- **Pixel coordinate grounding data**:

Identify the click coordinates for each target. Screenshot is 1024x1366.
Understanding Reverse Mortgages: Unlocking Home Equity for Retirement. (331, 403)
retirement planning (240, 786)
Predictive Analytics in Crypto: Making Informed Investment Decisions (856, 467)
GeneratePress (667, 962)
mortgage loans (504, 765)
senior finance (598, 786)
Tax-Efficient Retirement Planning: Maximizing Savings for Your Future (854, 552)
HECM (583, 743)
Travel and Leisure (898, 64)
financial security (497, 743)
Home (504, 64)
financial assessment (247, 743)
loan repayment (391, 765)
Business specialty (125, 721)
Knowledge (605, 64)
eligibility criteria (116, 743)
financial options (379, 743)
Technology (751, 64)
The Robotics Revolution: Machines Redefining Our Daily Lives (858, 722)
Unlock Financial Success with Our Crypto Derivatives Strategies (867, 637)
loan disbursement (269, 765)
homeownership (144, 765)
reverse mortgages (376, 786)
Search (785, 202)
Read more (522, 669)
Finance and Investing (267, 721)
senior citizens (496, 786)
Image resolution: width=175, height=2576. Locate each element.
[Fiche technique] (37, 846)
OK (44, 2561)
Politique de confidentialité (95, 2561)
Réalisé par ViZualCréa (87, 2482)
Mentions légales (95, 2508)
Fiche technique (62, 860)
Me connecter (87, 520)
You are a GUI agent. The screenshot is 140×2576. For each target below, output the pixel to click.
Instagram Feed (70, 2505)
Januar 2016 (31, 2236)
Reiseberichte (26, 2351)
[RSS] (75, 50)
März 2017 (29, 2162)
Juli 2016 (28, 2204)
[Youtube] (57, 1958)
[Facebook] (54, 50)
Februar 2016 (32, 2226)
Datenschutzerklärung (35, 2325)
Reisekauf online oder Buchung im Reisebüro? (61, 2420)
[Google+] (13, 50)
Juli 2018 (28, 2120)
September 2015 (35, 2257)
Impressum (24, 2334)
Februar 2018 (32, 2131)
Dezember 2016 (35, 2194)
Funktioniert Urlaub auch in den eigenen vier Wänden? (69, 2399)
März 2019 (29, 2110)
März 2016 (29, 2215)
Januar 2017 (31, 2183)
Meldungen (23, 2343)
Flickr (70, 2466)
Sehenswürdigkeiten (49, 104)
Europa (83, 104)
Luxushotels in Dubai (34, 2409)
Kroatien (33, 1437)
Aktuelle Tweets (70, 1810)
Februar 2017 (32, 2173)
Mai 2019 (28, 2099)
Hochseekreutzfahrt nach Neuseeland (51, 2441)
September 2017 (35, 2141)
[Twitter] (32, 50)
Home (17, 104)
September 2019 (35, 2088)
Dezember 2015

- **ACTIVITY**: Report, from the entries above, each line where "Februar" is found.

- **ANSWER SPACE**:
Februar 2016 (32, 2226)
Februar 2018 (32, 2131)
Februar 2017 (32, 2173)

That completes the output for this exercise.